22. Mr Milne for the appellant submitted that the tribunal in its statement of reasons had ignored the majority of presenting problems. He further submitted that extreme levels of hoarding in her living pace would have had an extreme impact on her ability to maintain any kind of hygiene and to prepare food reliably and safely.
23. It seems to me that, while the tribunal was required to set out its findings in respect of the individual activities in issue in the appeal, it was not required to make exhaustive findings in respect of the evidence before it. Thus, for example, when considering the activities of preparing food and taking nutrition, the tribunal referred to the listed presenting problems of self-neglect, appetite loss and weight loss. It did not refer to matters such as low mood, sleep disturbance or difficulty moving around the house, as these do not directly bear on the relevant activities. I see no error in law arising from the tribunal’s consideration of the most relevant of the presenting problems to the particular activities it addressed.
24. However, it is also evident that the tribunal considered all of the evidence before it in its general assessment of the appellant’s functional limitations. The appellant’s medical records contained the records of mental health reviews, including a report of April 2016 that indicated that the appellant’s sleep pattern was poor but that there were no problems with her appetite and weight. It preferred this evidence to the references in the report of Ms Coleman, observing that hoarding was the principal reason for referral to CBT services.

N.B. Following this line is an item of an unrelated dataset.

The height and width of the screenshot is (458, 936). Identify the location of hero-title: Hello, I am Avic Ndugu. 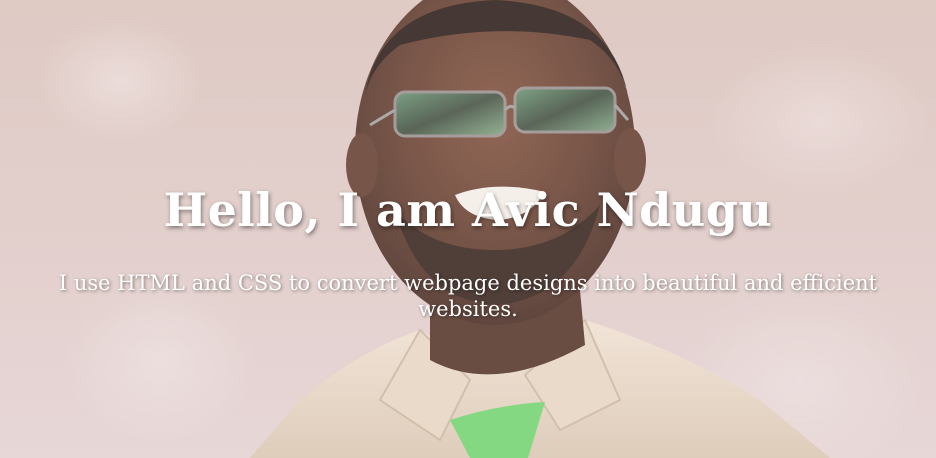
(468, 210).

The tribunal was entitled to prefer the report of the mental health team to the evidence of Ms Coleman on matters such as appetite loss and weight loss. While the tribunal summarised the reason for the appellant’s referral to CBT services as “hoarding”, the broader reasons articulated in the bullet points above are consistent with that behaviour and there is nothing of more specific relevance to the scheduled activities, bar perhaps social isolation. However, the tribunal acknowledged the appellant’s difficulty in engaging face to face with other people by an award of points for descriptor 9(b).
25. Mr Milne made a general submission that the appellant would be cooking in unhygienic circumstances as a result of her hoarding behaviour. However, this particular submission was not made to the tribunal in the general submission forwarded to the tribunal on the appellant’s behalf. It does not appear to be based on any evidence before the tribunal. I cannot accept the submission to this effect from Mr Milne, as it appears entirely speculative.
26. Mr Milne further made submissions of fact regarding the circumstances in which patients may be discharged from psychiatric review. Again, I have no evidence to support this assertion, or any statement to help me understand how Mr Milne, who is based in London, has any personal knowledge of psychiatric services in Northern Ireland.
27. Both of these points amounted to an attempt to re-argue matters of fact that were for determination by the tribunal. I see no error of law arising on the grounds submitted.
28. Mr Milne submitted that the tribunal had not considered the combination of physical and mental problems experienced by the appellant. He did not give any specific example of this and it does not appear to me that this is the case. For example, the tribunal addressed the activity of washing and bathing in terms of both the physical and the psychological limitations of the appellant. It accepted the evidence of the HCP to the effect that the appellant was able to wash and bathe independently and unaided safely, to an acceptable standard, repeatedly and within a reasonable time frame. The tribunal was correct to focus on the functional limitation resulting from physical and mental disability and had sufficient evidence to make the finding of fact that it did.
29. More generally, the standard of reasons that is required of the tribunal is that a person reading the decision, and in particular the appellant, can understand how the decision was arrived at. I consider that the reasons for the decision are clear and I reject this ground of appeal.
30. It does not appear to me that the tribunal has materially erred in law and I disallow the appeal.